Cover: Income-related Disparities in Medicare Advantage Behavioral Health Care Quality

Income-related Disparities in Medicare Advantage Behavioral Health Care Quality

Published in: Health Services Research (2023). doi: 10.1111/1475-6773.14124

Posted on RAND.org on January 24, 2023

by Joshua Breslau, Amelia Haviland, David J. Klein, Steven C. Martino, John L. Adams, Jacob W. Dembosky, Loida Tamayo, Sarah J. Gaillot, Adrian Overton, Marc N. Elliott

Objective

To inform efforts to improve equity in the quality of behavioral health care by examining income-related differences in performance on HEDIS behavioral health measures in Medicare Advantage (MA) plans.

Data Sources and Study Setting

Reporting Year 2019 MA HEDIS data were obtained and analyzed.

Study Design

Logistic regression models were used to estimate differences in performance related to enrollee income, adjusting for sex, age, and race-and-ethnicity. Low-income enrollees were identified by Dual Eligibility for Medicare and Medicaid or receipt of the Low-Income Subsidy (DE/LIS). Models without and with random effects for plans were used to estimate overall and within-plan differences in measure performance. Heterogeneity by race-and-ethnicity in the associations of low-income with behavioral health quality were examined using models with interaction terms.

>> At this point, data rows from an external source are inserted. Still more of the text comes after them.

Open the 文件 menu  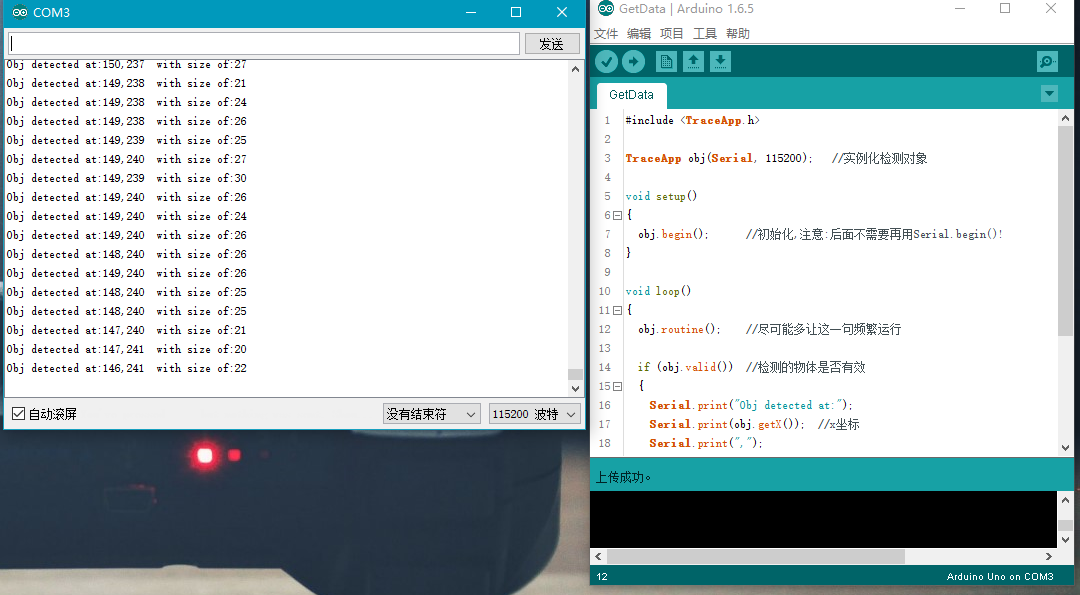(x=606, y=34)
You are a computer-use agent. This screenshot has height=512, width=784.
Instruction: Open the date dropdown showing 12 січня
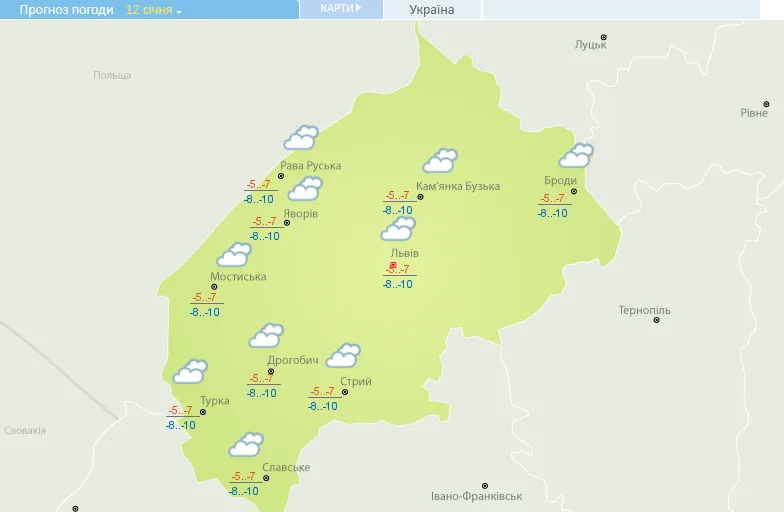tap(154, 10)
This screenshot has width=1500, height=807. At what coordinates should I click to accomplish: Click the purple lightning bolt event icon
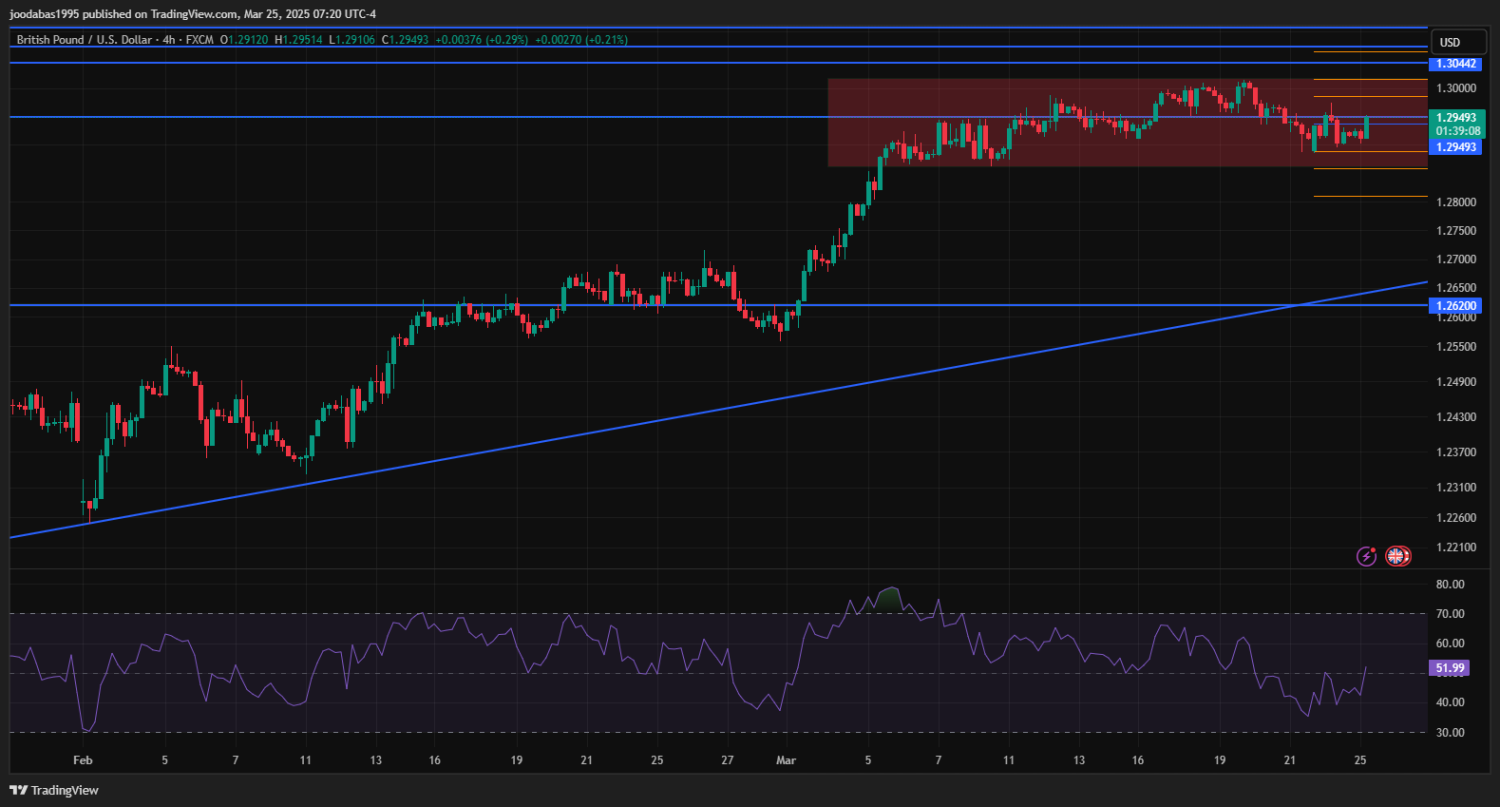[1366, 556]
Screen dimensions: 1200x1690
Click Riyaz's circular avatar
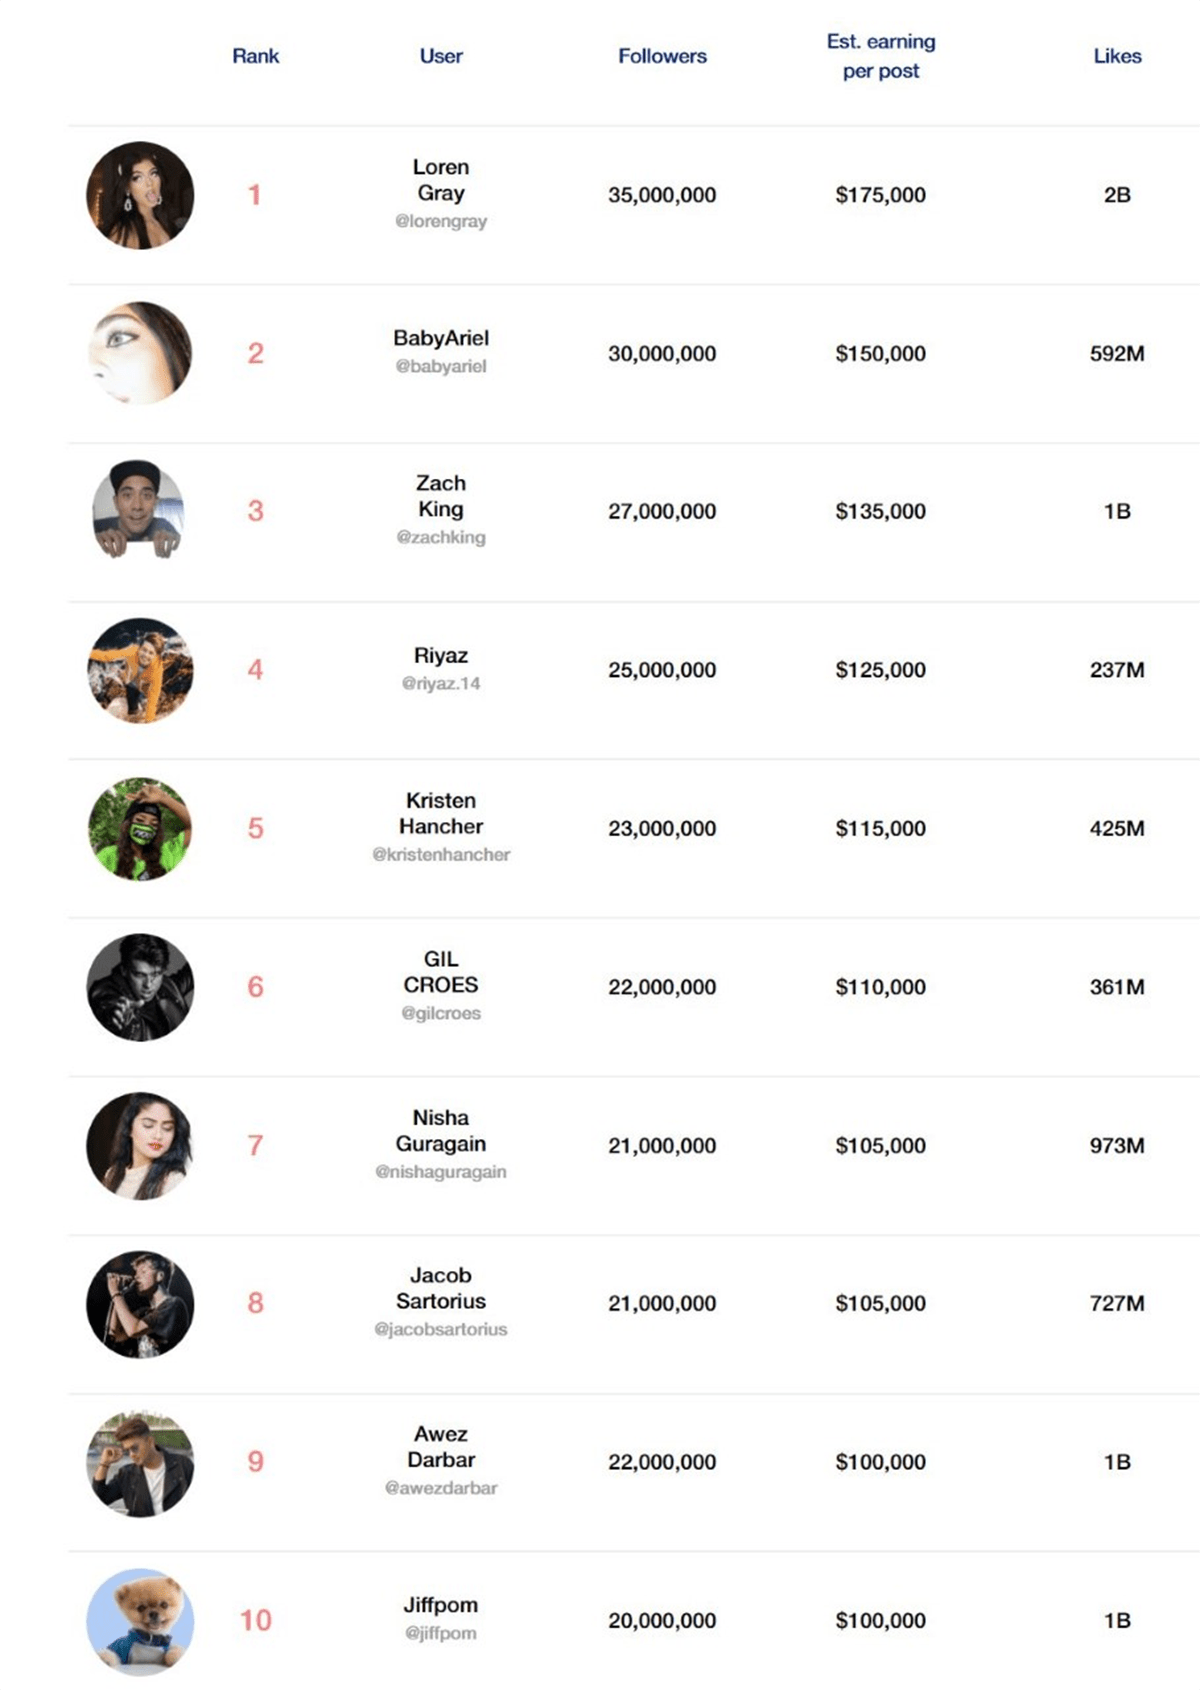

Data Collection/Extraction Methods

Data were included for all MA contracts in the 50 states and the District of Columbia that collect HEDIS data.

Principal Findings

For six of the eight measures, enrollees with DE/LIS coverage were more likely to have behavioral health conditions that qualify for HEDIS measures than higher income enrollees. In mixed-effects logistic regression models, DE/LIS coverage was associated with statistically significantly worse overall performance on five measures, with four large (>5 percentage point) differences (–7.5 to –11.1 percentage points) related to follow-up after hospitalization and avoidance of drug-disease interactions. Where the differences were large, they were primarily within-plan rather than between-plan. Interactions between DE/LIS and race-and-ethnicity were statistically significant (p < 0.05) for all measures; income-based quality gaps were larger for White enrollees than for Black or Hispanic enrollees.

Conclusions

Low income is associated with lower performance on behavioral health HEDIS measures in MA, but these associations differ across racial-and-ethnic groups. Improving care integration and addressing barriers to care for low-income enrollees may improve equity across income levels in behavioral health care.